CHALLENGE: Copy out every item below line for line, without changing anything.

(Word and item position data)
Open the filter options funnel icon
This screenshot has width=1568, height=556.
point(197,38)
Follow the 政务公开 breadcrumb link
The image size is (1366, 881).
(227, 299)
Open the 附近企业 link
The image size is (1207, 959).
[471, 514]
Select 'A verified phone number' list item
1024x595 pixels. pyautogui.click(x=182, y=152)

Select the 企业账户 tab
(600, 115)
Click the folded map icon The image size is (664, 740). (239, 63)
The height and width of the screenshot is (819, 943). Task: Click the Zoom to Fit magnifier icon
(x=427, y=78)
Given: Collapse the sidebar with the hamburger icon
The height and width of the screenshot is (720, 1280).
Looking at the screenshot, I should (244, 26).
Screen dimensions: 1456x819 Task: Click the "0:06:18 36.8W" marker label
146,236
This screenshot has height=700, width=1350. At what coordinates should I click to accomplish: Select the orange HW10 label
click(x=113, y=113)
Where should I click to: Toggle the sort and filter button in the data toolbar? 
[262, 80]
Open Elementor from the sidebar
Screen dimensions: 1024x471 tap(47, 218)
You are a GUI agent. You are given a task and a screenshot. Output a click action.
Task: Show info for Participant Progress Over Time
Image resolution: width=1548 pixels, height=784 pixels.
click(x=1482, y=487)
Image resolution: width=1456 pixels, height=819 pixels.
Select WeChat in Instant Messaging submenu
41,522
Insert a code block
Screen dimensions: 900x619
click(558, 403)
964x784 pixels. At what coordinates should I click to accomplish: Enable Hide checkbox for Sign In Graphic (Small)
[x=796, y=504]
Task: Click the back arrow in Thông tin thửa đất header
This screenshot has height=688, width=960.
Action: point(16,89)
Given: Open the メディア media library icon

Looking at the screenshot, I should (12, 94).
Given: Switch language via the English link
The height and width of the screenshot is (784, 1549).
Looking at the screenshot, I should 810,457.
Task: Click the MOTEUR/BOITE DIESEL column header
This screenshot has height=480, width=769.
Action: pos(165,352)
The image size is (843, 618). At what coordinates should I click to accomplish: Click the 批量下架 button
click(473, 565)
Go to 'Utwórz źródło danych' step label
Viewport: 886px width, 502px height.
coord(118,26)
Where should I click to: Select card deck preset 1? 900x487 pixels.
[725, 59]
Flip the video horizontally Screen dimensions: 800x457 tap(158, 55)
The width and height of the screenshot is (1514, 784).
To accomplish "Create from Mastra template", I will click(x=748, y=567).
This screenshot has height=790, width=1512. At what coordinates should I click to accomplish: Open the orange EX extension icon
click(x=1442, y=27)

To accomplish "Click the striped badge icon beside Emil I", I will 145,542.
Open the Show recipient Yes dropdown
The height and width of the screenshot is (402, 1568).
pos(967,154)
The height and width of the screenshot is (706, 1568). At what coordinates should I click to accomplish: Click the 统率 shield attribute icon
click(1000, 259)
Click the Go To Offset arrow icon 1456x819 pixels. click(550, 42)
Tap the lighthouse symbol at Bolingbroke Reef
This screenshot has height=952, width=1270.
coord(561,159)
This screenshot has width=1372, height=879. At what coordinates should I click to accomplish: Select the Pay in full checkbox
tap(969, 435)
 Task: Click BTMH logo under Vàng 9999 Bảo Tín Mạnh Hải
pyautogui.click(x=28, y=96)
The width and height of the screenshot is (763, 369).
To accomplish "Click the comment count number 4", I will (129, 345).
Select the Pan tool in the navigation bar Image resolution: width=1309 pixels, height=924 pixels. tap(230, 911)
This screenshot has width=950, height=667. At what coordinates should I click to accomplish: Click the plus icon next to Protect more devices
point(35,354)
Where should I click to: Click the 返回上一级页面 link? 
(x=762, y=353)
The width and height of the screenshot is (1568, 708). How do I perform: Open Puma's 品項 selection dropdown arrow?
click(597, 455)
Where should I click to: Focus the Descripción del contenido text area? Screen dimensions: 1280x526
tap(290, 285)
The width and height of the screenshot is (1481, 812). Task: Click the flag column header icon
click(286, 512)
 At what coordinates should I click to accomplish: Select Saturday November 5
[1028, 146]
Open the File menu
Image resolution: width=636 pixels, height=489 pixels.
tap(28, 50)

ANSWER BELOW:
Open the filter options funnel icon
This screenshot has width=1568, height=556.
point(197,38)
Follow the 政务公开 breadcrumb link
The image size is (1366, 881).
(227, 299)
Open the 附近企业 link
The image size is (1207, 959).
[471, 514]
Select 'A verified phone number' list item
1024x595 pixels. pyautogui.click(x=182, y=152)

Select the 企业账户 tab
(600, 115)
Click the folded map icon The image size is (664, 740). (239, 63)
The height and width of the screenshot is (819, 943). Task: Click the Zoom to Fit magnifier icon
(x=427, y=78)
Given: Collapse the sidebar with the hamburger icon
The height and width of the screenshot is (720, 1280).
Looking at the screenshot, I should (244, 26).
Screen dimensions: 1456x819 Task: Click the "0:06:18 36.8W" marker label
146,236
This screenshot has height=700, width=1350. At what coordinates should I click to accomplish: Select the orange HW10 label
click(x=113, y=113)
Where should I click to: Toggle the sort and filter button in the data toolbar? 
[262, 80]
Open Elementor from the sidebar
Screen dimensions: 1024x471 tap(47, 218)
You are a GUI agent. You are given a task and a screenshot. Output a click action.
Task: Show info for Participant Progress Over Time
Image resolution: width=1548 pixels, height=784 pixels.
click(x=1482, y=487)
Image resolution: width=1456 pixels, height=819 pixels.
Select WeChat in Instant Messaging submenu
41,522
Insert a code block
Screen dimensions: 900x619
click(558, 403)
964x784 pixels. At what coordinates should I click to accomplish: Enable Hide checkbox for Sign In Graphic (Small)
[x=796, y=504]
Task: Click the back arrow in Thông tin thửa đất header
This screenshot has height=688, width=960.
Action: point(16,89)
Given: Open the メディア media library icon

Looking at the screenshot, I should (12, 94).
Given: Switch language via the English link
The height and width of the screenshot is (784, 1549).
Looking at the screenshot, I should 810,457.
Task: Click the MOTEUR/BOITE DIESEL column header
This screenshot has height=480, width=769.
Action: pos(165,352)
The image size is (843, 618). At what coordinates should I click to accomplish: Click the 批量下架 button
click(473, 565)
Go to 'Utwórz źródło danych' step label
Viewport: 886px width, 502px height.
coord(118,26)
Where should I click to: Select card deck preset 1? 900x487 pixels.
[725, 59]
Flip the video horizontally Screen dimensions: 800x457 tap(158, 55)
The width and height of the screenshot is (1514, 784).
To accomplish "Create from Mastra template", I will click(x=748, y=567).
This screenshot has height=790, width=1512. At what coordinates should I click to accomplish: Open the orange EX extension icon
click(x=1442, y=27)

To accomplish "Click the striped badge icon beside Emil I", I will 145,542.
Open the Show recipient Yes dropdown
The height and width of the screenshot is (402, 1568).
pos(967,154)
The height and width of the screenshot is (706, 1568). At what coordinates should I click to accomplish: Click the 统率 shield attribute icon
click(1000, 259)
Click the Go To Offset arrow icon 1456x819 pixels. click(550, 42)
Tap the lighthouse symbol at Bolingbroke Reef
This screenshot has height=952, width=1270.
coord(561,159)
This screenshot has width=1372, height=879. At what coordinates should I click to accomplish: Select the Pay in full checkbox
tap(969, 435)
 Task: Click BTMH logo under Vàng 9999 Bảo Tín Mạnh Hải
pyautogui.click(x=28, y=96)
The width and height of the screenshot is (763, 369).
To accomplish "Click the comment count number 4", I will (129, 345).
Select the Pan tool in the navigation bar Image resolution: width=1309 pixels, height=924 pixels. tap(230, 911)
This screenshot has width=950, height=667. At what coordinates should I click to accomplish: Click the plus icon next to Protect more devices
point(35,354)
Where should I click to: Click the 返回上一级页面 link? 
(x=762, y=353)
The width and height of the screenshot is (1568, 708). How do I perform: Open Puma's 品項 selection dropdown arrow?
click(597, 455)
Where should I click to: Focus the Descripción del contenido text area? Screen dimensions: 1280x526
tap(290, 285)
The width and height of the screenshot is (1481, 812). Task: Click the flag column header icon
click(286, 512)
 At what coordinates should I click to accomplish: Select Saturday November 5
[1028, 146]
Open the File menu
Image resolution: width=636 pixels, height=489 pixels.
tap(28, 50)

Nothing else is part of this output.